2010 Annual Meeting

(318d) Re-Engineering of a Liver Graft Using Decellularized Liver Matrix

Authors

Basak E. Uygun - Presenter, Massachusetts General Hospital, Harvard Medical School, Shriners Hospitals for Children
Alejandro Soto-Gutierrez - Presenter, Children's Hospital of Pittsburgh, McGowan Institute for Regenerative Medicine and University of Pittsburgh
Hiroshi Yagi - Presenter, Keio University School of Medicine,
Maria-Louisa Izamis - Presenter, Harvard Med School/ MIT
Maria Angela Guzzardi - Presenter, Center for Engineering in Medicine, Massachusetts General Hospital, Harvard Medical School
François Berthiaume - Presenter, Center for Engineering in Medicine, Massachusetts General Hospital, Harvard Medical School 51 Blossom Street
Yaakov Nahmias - Presenter, Center for Engineering in Medicine, Massachusetts General Hospital, Harvard Medical School 51 Blossom Street
Martin L. Yarmush - Presenter, Center for Engineering in Medicine, Massachusetts General Hospital, Harvard Medical School, Shriners Hospital for Children
Korkut Uygun - Presenter, MGH/Harvard Medical School


Orthotopic liver transplantation is the only available treatment for severe liver failure, but is currently limited by critical organ shortage.
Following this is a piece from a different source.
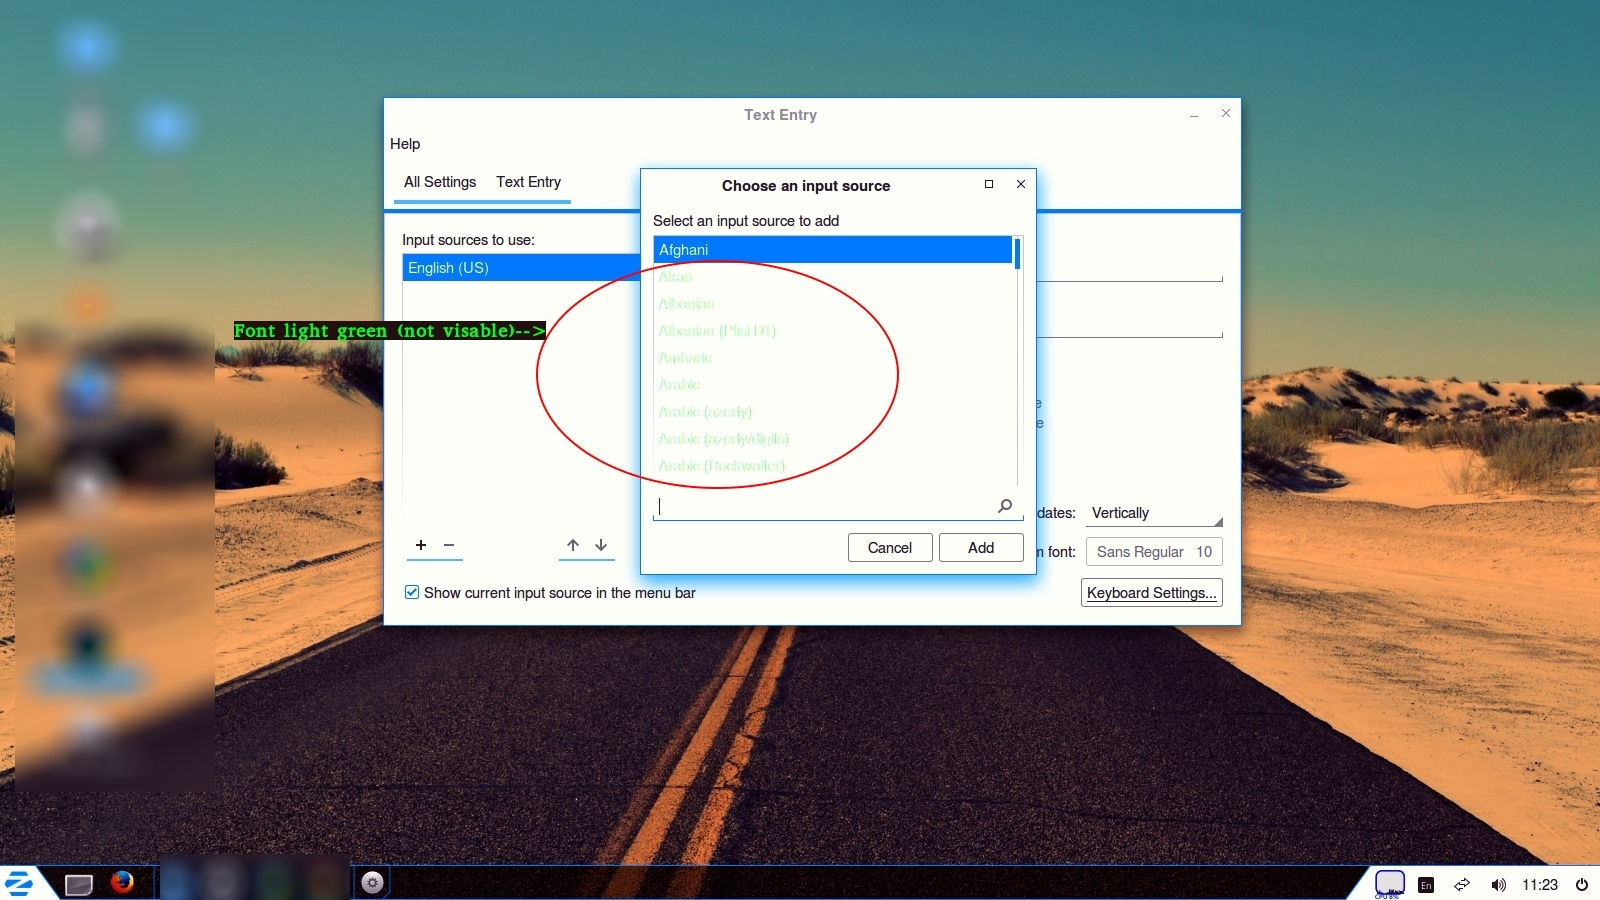Launch Firefox from the taskbar

[x=122, y=882]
One technical challenge that has thus far limited the development of a tissue engineered liver graft is oxygen and nutrient transport. In this work, we demonstrate a novel approach to generate transplantable liver grafts using decellularized liver matrix. Perfusion decellularization of cadaveric livers with sodium dodecyl sulfate generates a whole organ scaffold that preserves the structural and functional characteristics of the native microvascular network, allowing efficient recellularization of the liver matrix with adult hepatocytes, and subsequent perfusion for in vitro culture. The recellularized graft supports liver-specific function at approximately 30% functional capacity of normal liver, including albumin secretion, urea synthesis, and cytochrome P450 expression up to 10 days in vitro. Recellularized liver grafts can be endothelialized to create structures that resemble hepatic sinusoids. Recellularized liver grafts can be transplanted in rats, supporting hepatocyte survival and function with minimal ischemic damage. These results provide a proof-of-principle for the generation of a transplantable liver graft as a potential treatment for liver disease.